[PROBLEM TO WORK ON] According to the mailing-list excerpt on CEP-10, how often did the project agree to attempt to release?

[SOURCE EXCERPT]
Re: [DISCUSS] CEP-10: Cluster and Code Simulations

2021-07-13 Thread Jeremiah D Jordan
I tend to agree with Paulo that a major refactoring of some internal interfaces 
sounds like something to be explicitly avoided in a patch release.  I thought 
this was the type of change we all agreed we should stop letting in to patch 
releases, and that we would attempt to release more often (once a year) so 
changes that only go to trunk would get out faster?  Are we really wanting to 
break that promise to ourselves before we even release 4.0?  To me “I think we 
need this feature released faster” is not a reason to put it in 4.0, it could 
be a reason to release 4.1 sooner.  This is where having a releasable trunk 
helps, as if we decided as a project that some change was worth a new major 
being released early the effort of doing that release is much smaller when 
trunk is releasable.

Any fix we make in 4.0 would be merged forward into trunk and could be fully 
verified there?  Probably not the best, but would give more confidence in a fix 
than otherwise without adding other major changes to 4.0?

-Jeremiah

> On Jul 13, 2021, at 7:59 AM, Benjamin Lerer  wrote:
> 
>> 
>> Furthermore, we introduced a significant performance regression in all
>> lines of the software by increasing the number of LWT round-trips. Unless
>> we intend to leave this regression for a further year without _any_ release
>> offering a solution, we will need suitable verification mechanisms for
>> whatever fixes we deliver.

[RECORDS PROVIDED]
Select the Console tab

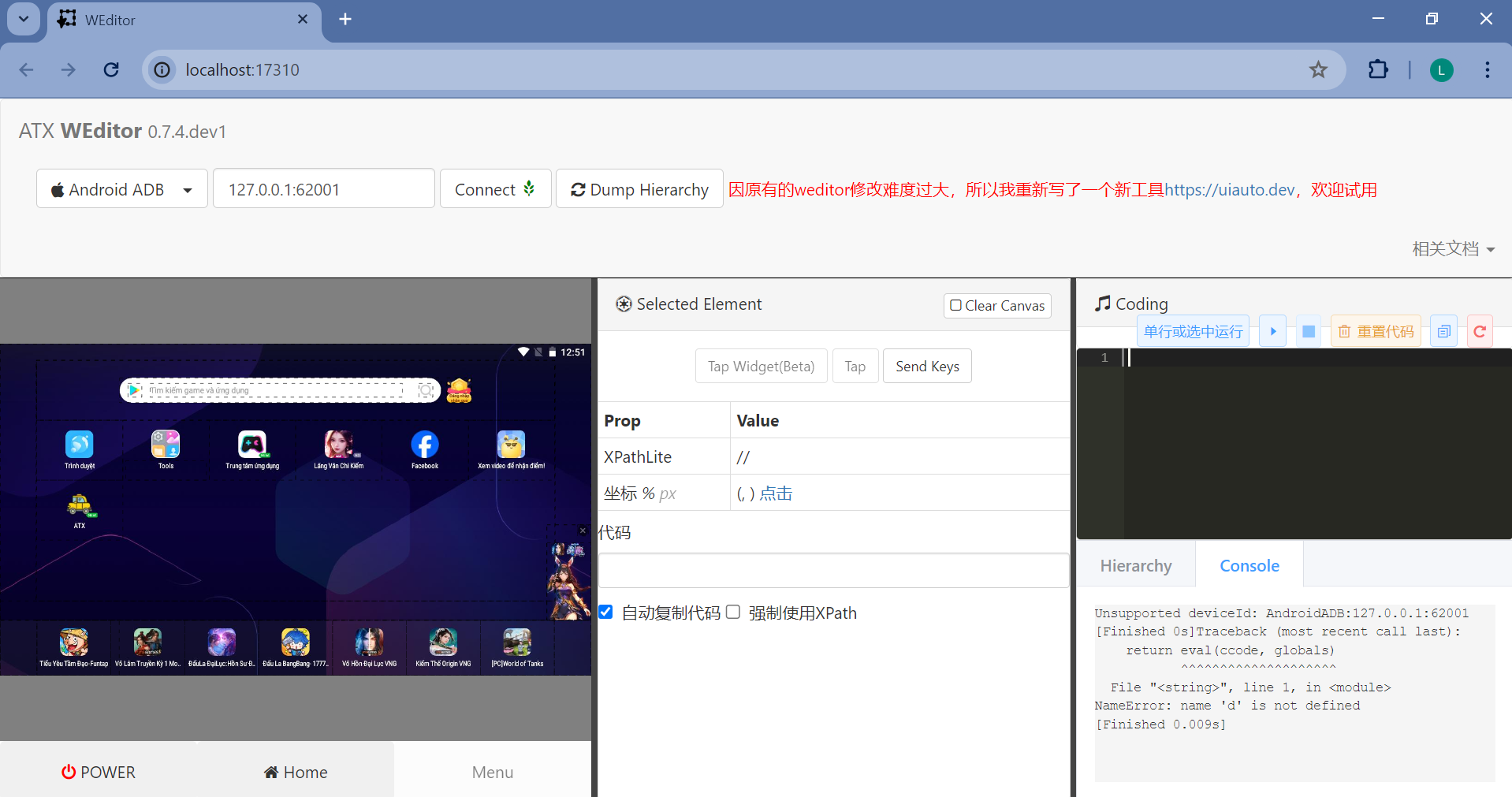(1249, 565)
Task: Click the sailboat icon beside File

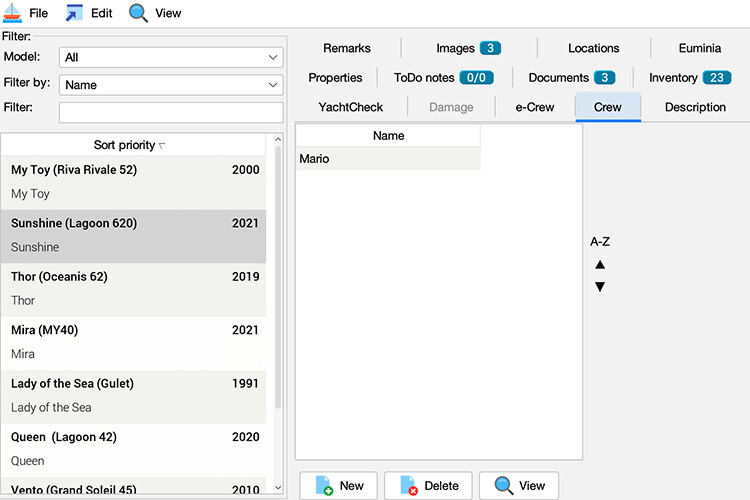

==

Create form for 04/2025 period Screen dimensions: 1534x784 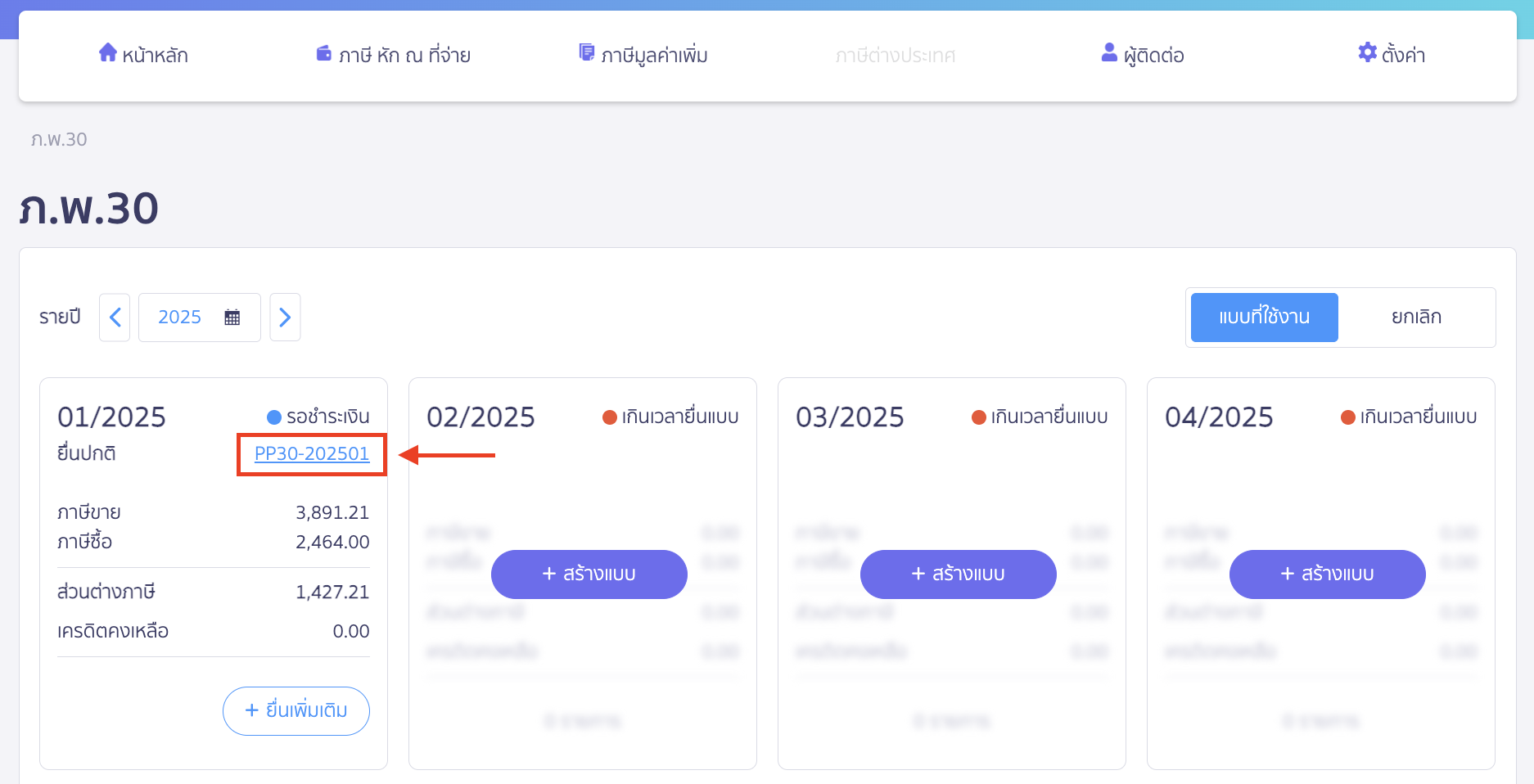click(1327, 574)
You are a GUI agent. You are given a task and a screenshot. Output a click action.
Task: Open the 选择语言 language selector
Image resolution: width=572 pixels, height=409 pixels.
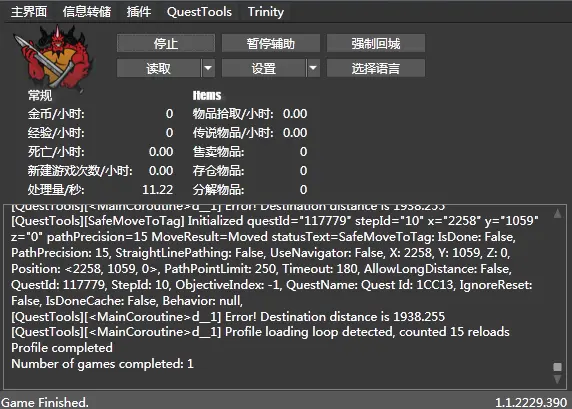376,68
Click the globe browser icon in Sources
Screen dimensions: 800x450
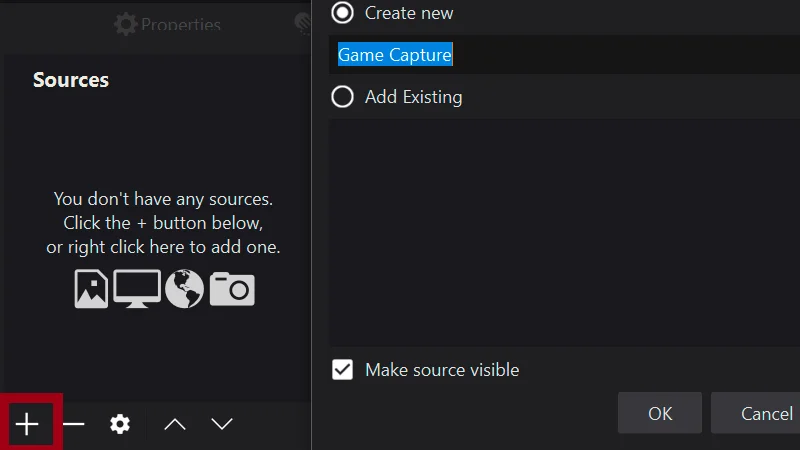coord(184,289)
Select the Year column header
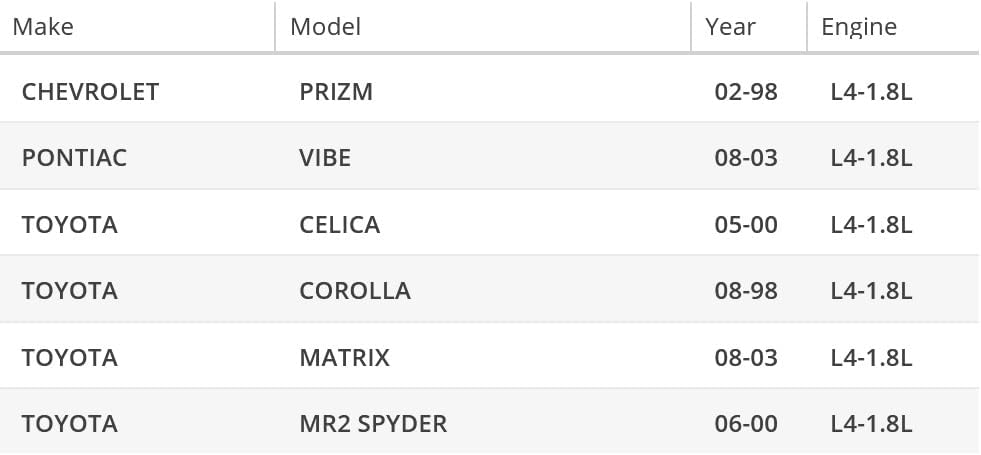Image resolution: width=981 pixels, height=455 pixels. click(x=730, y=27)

[ANSWER TO THE EXERCISE] Once a year.